Exit interviews for political staff working in the Oireachtas are being considered after a number of reports of intimidation.

A proposed policy document, seen by the Irish Examiner, seeks to update the existing policy and principle statement on dignity and respect implemented within Leinster House for political representatives and their staff.

The current policy was revised in the first quarter of 2021 and a number of “gaps” were noted in terms of providing adequate reporting and complaints mechanisms for political staff.

According to senior Oireachtas sources, the move was triggered by a number of media reports of alleged intimidation by political representatives against their office staff and some cases brought forward. before the Workplace Relations Commission.

In 2019, a survey conducted by the Houses of the Oireachtas found that nearly one in seven workers in the Oireachtas had experienced harassment.

Eight percent said they had experienced harassment such as discrimination or derogatory comments, while 3% said they had been sexually harassed.

However, the report’s authors said it was “dangerous to draw conclusions from the small number of samples regarding harassment and sexual harassment behavior.”

“The problem is that although these employees are paid by Leinster House, they are not employed by Leinster House,” said a source from Oireachtas.

Some political parties received complaints of intimidation and did nothing about it.

“Where are they supposed to go?
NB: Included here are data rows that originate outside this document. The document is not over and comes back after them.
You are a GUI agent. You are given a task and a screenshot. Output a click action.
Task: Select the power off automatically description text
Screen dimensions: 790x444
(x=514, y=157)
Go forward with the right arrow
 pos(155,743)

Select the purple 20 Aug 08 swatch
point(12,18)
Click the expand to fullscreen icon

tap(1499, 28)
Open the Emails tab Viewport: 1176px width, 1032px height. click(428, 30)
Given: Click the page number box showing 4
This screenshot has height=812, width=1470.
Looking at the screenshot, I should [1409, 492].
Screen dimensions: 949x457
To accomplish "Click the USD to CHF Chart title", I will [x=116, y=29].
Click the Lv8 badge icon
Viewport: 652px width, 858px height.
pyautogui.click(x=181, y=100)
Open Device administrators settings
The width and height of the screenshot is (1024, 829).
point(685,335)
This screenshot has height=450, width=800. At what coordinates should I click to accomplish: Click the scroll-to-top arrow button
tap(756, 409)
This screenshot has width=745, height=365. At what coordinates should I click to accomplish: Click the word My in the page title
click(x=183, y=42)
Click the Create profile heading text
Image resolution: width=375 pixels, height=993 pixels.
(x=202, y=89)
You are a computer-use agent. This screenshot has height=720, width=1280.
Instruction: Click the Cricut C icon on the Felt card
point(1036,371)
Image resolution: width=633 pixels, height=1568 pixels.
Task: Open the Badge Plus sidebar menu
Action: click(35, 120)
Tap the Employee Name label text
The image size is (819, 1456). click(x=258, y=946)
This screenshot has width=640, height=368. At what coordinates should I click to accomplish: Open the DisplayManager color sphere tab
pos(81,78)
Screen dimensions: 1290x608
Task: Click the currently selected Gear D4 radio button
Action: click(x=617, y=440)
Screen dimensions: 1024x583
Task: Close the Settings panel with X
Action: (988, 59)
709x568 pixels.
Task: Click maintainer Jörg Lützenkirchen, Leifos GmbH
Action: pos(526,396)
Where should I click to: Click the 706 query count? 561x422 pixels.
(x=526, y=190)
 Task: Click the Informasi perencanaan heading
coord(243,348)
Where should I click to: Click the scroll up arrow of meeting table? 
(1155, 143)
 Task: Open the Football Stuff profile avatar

Either they put up with it or they go.

“And if you work for a freelance, you’re hanging on by a thread.”

When asked if this new policy would have been proposed without media coverage of the bullying reports, the source replied, “Not in a million years.”

It has already been reported that former staff members who complained to Oireachtas HR felt that there was not much Leinster House could do because the parliamentary and secretarial assistants (AP and SA ) worked directly for individual politicians.

In most cases, PAs and SAs work in representatives’ offices alongside the politician for most of the day.

PAs receive a starting salary of € 41,092 while SAs receive € 23,180.

The proposed policy document would seek to “raise awareness” of the current policy on dignity and respect “to increase participation and address factors that prevent people from filing complaints” and “to increase knowledge and awareness. to the supports available for political staff ”.

He would also seek to “promote communication and networking between political staff regardless of their political affiliation.”

The Oireachtas Commission, made up of a number of TDs, Senators, Ceann Comhairle and Cathaoirleach from Seanad, was invited to vote on the piloting of the new updated program for a year, estimated to cost 15 000 €.

It has not yet been established who will conduct the exit interviews, but it is expected that they will be conducted by external human resources facilitators.

The vision of the Oireachtas Commission is “A parliament that works for the people”, according to a policy document and the purpose of the engagement plan is “to develop and improve engagement with political staff as members of the parliamentary community and as a vital support to members and political parties / groups “.